III –   La question préjudicielle

16.      Le Bundesfinanzhof, en prémisse à l’argumentation contenue dans sa décision de renvoi, considère que M. Harbs, malgré l’affermage litigieux, a gardé la qualité de producteur agricole au sens de l’article 25 de la sixième directive, puisqu’il a poursuivi l’exploitation de la partie de son domaine non donnée à bail, qui est relativement importante.

17.      En ce qui concerne le régime de TVA applicable, le Bundesfinanzhof estime, d’une part, que l’application à ce producteur agricole de deux régimes différents, à savoir le régime commun forfaitaire pour son exploitation en propre et le régime normal pour l’affermage en cause, pourrait apparaître comme contraire à l’objectif de simplification qui sous‑tend l’article 25 de la sixième directive.

18.      Le Bundesfinanzhof expose, d’autre part, qu’il éprouve des doutes sur le point de savoir si cet affermage peut être considéré comme une «prestation de services agricoles» au sens de l’article 25 de la sixième directive. En outre, dans l’hypothèse où ledit affermage ne relèverait pas du régime commun forfaitaire, il se demande si, eu égard à l’esprit et à la finalité de l’article 25 de la sixième directive, les revenus correspondant à cet affermage ne doivent pas être entièrement exonérés, de sorte que, comme le produit de la cession d’une machine agricole usagée, ils ne feraient l’objet d’une taxation ni dans le cadre du régime commun forfaitaire ni dans celui du régime général.

19.      C’est pourquoi le Bundesfinanzhof a décidé de surseoir à statuer et de poser à la Cour la question préjudicielle suivante:

«Le propriétaire d’une exploitation agricole

qui abandonne une partie de son exploitation (celle afférente à l’ensemble du cheptel laitier), qui donne à ferme les biens économiques nécessaires à cet effet à un autre agriculteur, et

qui continue dans une mesure non négligeable, même après l’affermage, une activité en qualité d’’agriculteur’

peut‑il faire relever le produit de l’affermage – comme le reste de son chiffre d’affaires – du régime commun forfaitaire des producteurs agricoles prévu à l’article 25 de la [sixième directive], ou la part de chiffre d’affaires afférente à l’affermage doit‑elle être soumise au régime général en matière de taxe sur le chiffre d’affaires?»

IV –   Appréciation

20.      Par sa question préjudicielle, le Bundesfinanzhof demande, en substance, si l’article 25 de la sixième directive doit être interprété en ce sens qu’un producteur agricole qui a donné en fermage une partie des éléments de son exploitation agricole et qui continue son activité d’agriculteur avec le reste de celle-ci, activité pour laquelle il est assujetti au régime commun forfaitaire prévu à cet article, peut faire relever le produit de l’affermage de ce régime commun forfaitaire, ou bien si le produit de cet affermage doit être soumis au régime général en matière de TVA.

21.      Il ressort de la motivation de la décision de renvoi que, par cette question, le Bundesfinanzhof a entendu soumettre à la Cour deux questions distinctes. La première tient au point de savoir si le produit de l’affermage litigieux peut ou non relever du régime commun forfaitaire des producteurs agricoles. La seconde vise à déterminer si, en cas de réponse négative à la première question, le produit de cet affermage doit être soumis au régime général de la TVA ou bien s’il peut être complètement exonéré. Nous examinerons successivement chacune de ces questions.

▸ **DONNÉES FOURNIES**:

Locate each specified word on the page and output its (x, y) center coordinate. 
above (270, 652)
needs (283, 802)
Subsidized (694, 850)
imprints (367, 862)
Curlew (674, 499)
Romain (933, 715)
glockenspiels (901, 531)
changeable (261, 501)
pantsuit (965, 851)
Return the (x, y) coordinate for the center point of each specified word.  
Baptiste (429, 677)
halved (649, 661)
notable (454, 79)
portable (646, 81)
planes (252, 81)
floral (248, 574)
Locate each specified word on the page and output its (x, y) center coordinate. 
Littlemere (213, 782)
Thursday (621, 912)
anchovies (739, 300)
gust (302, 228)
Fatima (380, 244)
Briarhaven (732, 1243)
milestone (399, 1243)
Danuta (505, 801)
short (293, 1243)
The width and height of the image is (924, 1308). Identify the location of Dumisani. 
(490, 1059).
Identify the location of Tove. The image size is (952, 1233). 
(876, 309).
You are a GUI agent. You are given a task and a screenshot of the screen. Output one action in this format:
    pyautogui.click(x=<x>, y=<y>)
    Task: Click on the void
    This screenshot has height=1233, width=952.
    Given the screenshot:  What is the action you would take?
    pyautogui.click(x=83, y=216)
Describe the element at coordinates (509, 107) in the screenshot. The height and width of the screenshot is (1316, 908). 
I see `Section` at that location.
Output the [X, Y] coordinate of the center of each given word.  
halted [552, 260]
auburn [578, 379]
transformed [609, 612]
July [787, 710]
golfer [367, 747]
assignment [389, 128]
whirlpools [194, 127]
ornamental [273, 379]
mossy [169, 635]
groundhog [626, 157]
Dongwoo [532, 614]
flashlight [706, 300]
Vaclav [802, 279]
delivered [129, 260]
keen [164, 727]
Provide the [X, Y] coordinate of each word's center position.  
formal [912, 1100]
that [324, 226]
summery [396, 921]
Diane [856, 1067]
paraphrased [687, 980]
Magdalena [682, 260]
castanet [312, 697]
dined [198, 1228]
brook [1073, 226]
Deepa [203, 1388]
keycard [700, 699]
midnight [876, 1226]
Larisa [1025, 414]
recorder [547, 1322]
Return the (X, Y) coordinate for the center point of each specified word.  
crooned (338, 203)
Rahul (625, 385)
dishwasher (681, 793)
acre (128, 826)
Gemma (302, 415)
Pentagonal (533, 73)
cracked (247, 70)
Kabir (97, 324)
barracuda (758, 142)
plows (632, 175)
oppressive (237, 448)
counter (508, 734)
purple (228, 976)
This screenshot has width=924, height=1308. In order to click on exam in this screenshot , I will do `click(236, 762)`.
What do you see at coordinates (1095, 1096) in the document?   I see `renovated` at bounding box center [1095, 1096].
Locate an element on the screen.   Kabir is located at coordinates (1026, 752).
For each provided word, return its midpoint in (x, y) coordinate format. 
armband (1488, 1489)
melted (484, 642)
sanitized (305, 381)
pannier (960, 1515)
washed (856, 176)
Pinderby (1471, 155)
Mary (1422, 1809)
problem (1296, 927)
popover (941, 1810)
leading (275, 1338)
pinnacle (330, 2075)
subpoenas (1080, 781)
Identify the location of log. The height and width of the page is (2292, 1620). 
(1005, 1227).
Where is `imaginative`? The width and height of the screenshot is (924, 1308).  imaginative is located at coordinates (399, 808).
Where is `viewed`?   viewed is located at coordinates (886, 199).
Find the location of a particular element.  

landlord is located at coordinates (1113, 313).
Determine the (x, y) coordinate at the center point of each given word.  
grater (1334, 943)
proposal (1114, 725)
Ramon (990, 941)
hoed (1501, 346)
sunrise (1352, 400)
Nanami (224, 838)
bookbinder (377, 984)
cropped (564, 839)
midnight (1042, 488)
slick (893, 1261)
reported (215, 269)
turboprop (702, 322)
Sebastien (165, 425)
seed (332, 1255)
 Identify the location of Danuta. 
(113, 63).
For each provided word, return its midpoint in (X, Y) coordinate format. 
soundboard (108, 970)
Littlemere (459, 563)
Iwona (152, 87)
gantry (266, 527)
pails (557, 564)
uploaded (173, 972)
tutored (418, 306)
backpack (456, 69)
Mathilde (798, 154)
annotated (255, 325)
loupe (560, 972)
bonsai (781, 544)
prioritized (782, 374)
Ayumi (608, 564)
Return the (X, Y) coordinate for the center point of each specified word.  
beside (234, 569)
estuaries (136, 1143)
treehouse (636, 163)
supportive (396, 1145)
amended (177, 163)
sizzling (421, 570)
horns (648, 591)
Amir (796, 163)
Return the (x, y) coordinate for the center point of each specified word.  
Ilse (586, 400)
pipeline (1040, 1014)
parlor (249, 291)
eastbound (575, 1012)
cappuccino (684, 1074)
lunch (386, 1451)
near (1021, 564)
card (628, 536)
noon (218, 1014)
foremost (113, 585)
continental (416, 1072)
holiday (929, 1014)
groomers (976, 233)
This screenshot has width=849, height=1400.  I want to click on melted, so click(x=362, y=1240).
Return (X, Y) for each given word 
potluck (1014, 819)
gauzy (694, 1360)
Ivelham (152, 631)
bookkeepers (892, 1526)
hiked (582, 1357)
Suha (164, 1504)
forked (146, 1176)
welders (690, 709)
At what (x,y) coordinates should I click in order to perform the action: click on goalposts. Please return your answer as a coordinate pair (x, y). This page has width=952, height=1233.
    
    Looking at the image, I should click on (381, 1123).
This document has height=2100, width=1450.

▸ **OBJECTIFS**:
**a)** D'après l'extrait choisi, pour quelle raison le Bundesfinanzhof estime-t-il que M. Harbs a conservé la qualité de producteur agricole malgré l'affermage ?
**b)** Poursuivez, s'il vous plaît, l'extrait choisi sur le régime forfaitaire des producteurs agricoles à partir de sa dernière phrase.

▸ **ENSEMBLE DES RÉPONSES**:
**a)** Parce qu'il a poursuivi l'exploitation de la partie de son domaine non donnée à bail, qui est relativement importante.

**b)**
A –    Sur l’application du régime commun forfaitaire

22.      Comme le gouvernement allemand et la Commission des Communautés européennes, et contrairement au défendeur dans le litige au principal, nous estimons que le produit de l’affermage litigieux ne peut pas entrer dans le champ d’application du régime commun forfaitaire prévu à l’article 25 de la sixième directive. Cette conclusion découle assez logiquement, selon nous, d’une analyse des critères habituellement pris en compte par la Cour pour l’interprétation d’une disposition de droit communautaire, c’est‑à‑dire du libellé des dispositions pertinentes, de l’économie du régime commun forfaitaire et, enfin, des objectifs qui ont présidé à l’instauration de ce régime  (11) .

1.         Le libellé des dispositions pertinentes

23.      Nous avons vu que l’article 25 de la sixième directive prévoit que le régime commun forfaitaire des producteurs agricoles ne s’applique qu’aux agriculteurs qui exercent une activité de production agricole et de prestations de services agricoles.

24.      Aux fins d’assurer l’application uniforme de ce régime dans l’ensemble de la Communauté, le législateur communautaire a pris soin de définir ce que recouvre la notion de «prestations de services agricoles». Aux termes de l’article 25, paragraphe 2, cinquième tiret, de la sixième directive, il s’agit des «prestations de services énumérées à l’annexe B qui sont accomplies par un producteur agricole en utilisant ses moyens en main‑d’œuvre et/ou l’équipement normal de son exploitation agricole».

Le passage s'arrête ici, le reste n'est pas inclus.